For a convex closed surface K in space, there is a possibly-multivalued map f: K -> S^2 to the unit sphere given by each point p of K is sent to the set of points of S^2 representing directions that are outward normal to the set of affine hyperplanes in space that intersect K in the point p (and possibly others), but that intersect no interior points of K. By pulling back the area measure dA from S^2 via f, this defines a measure mu = f*(dA) on K, and the total measure mu(K) = area(S^2) = 4pi. When K is a convex polyhedron, this measure mu is concentrated at the vertices. At each vertex v, mu({v}) is equal to the solid angle subtended by the cone dual to the local cone of K around v. (I.e., dual to the cone that is the union of the faces of K containing v — the set of lines that are "perpendicular" at the points of a small simple closed curve about v to the faces containing v, interpolating in the obvious way across edges.) This whole thing may also be thought of as the limit of the Gauss-Bonnet theorem applied to increasingly good approximations to K by smooth surfaces. ——Dan
On May 25, 2015, at 11:09 AM, James Propp <jamespropp@gmail.com> wrote:
How many of you already know (or can figure out) what four solid angles associated with a general tetrahedron add up to 4 pi?
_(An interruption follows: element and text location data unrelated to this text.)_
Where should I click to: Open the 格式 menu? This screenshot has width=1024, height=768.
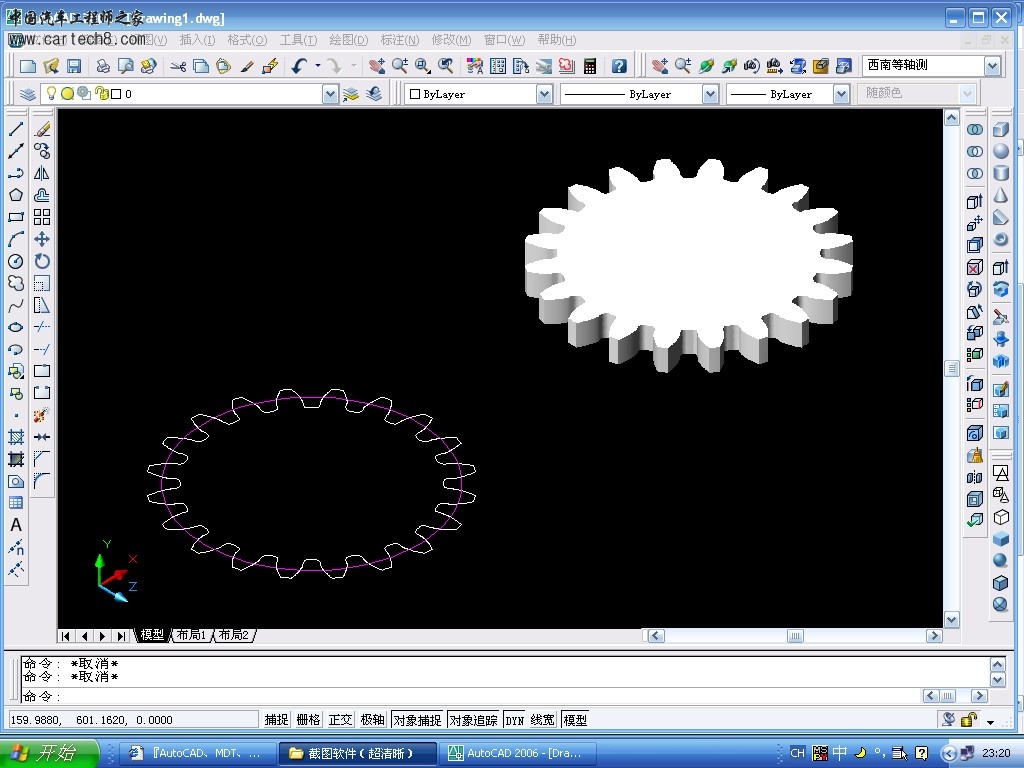pos(246,40)
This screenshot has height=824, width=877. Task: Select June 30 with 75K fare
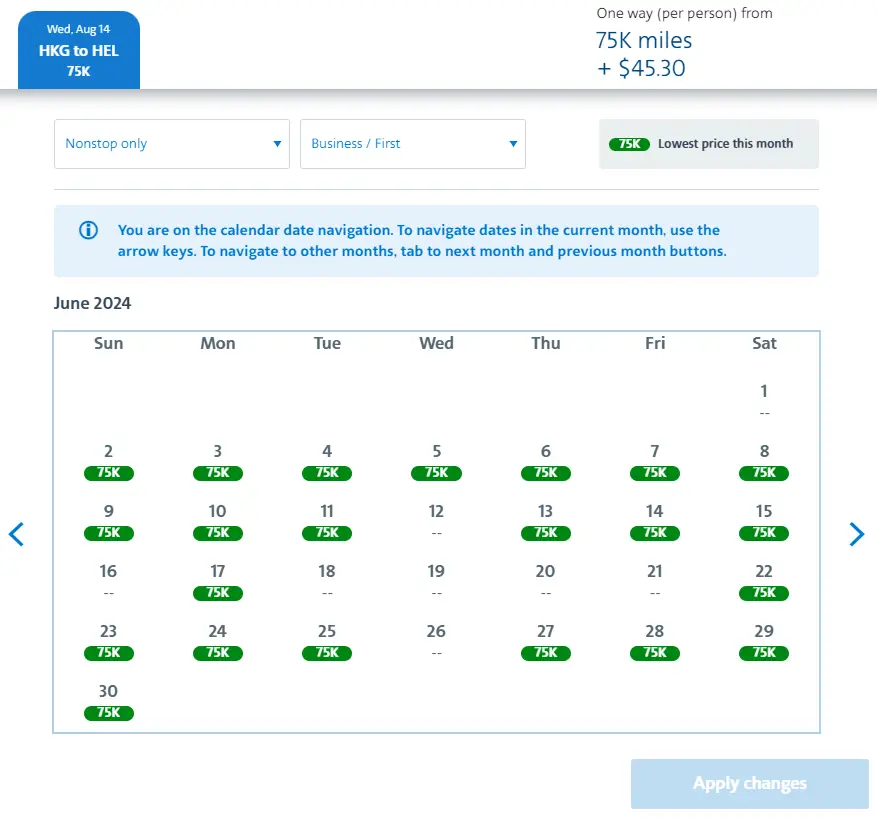coord(108,701)
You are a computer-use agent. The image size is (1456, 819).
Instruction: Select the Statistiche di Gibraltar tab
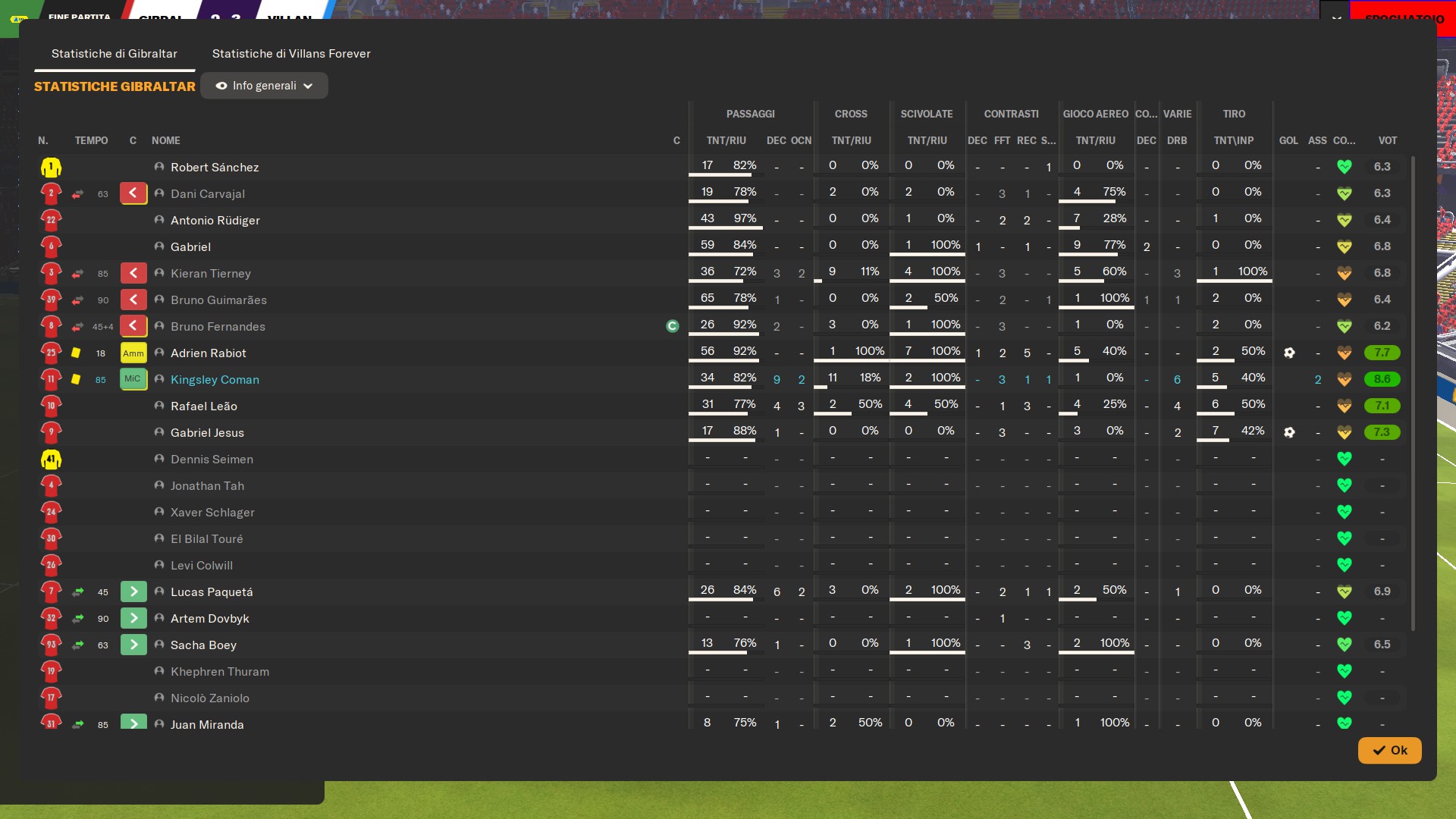pyautogui.click(x=115, y=54)
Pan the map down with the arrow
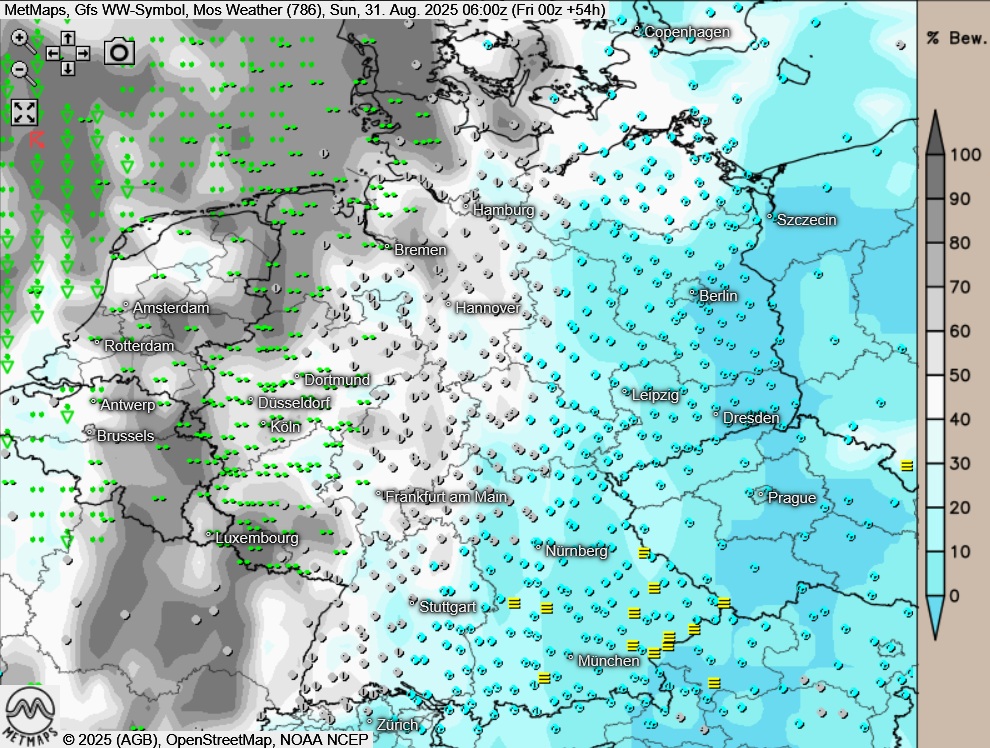Screen dimensions: 990x748 [x=67, y=68]
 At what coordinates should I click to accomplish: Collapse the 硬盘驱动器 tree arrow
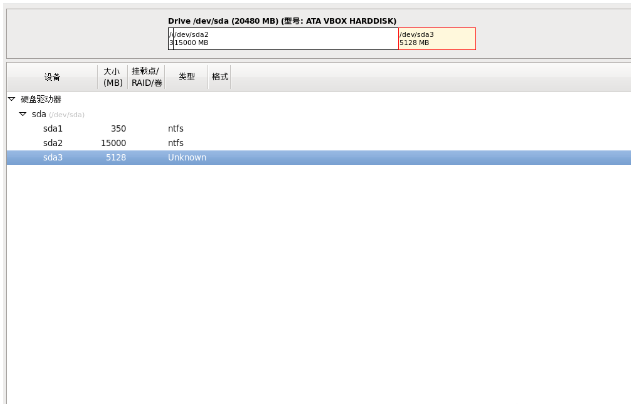coord(11,99)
I've been told that George Polya, when asked, replied with the correct answer instantly (it was part of his geometric toolkit), but that few of his contemporaries, when polled in an informal survey, were aware of this three-dimensional analogue of the familiar fact about the angles of a triangle summing to pi. I'm guessing that things haven't changed much in the intervening half-century.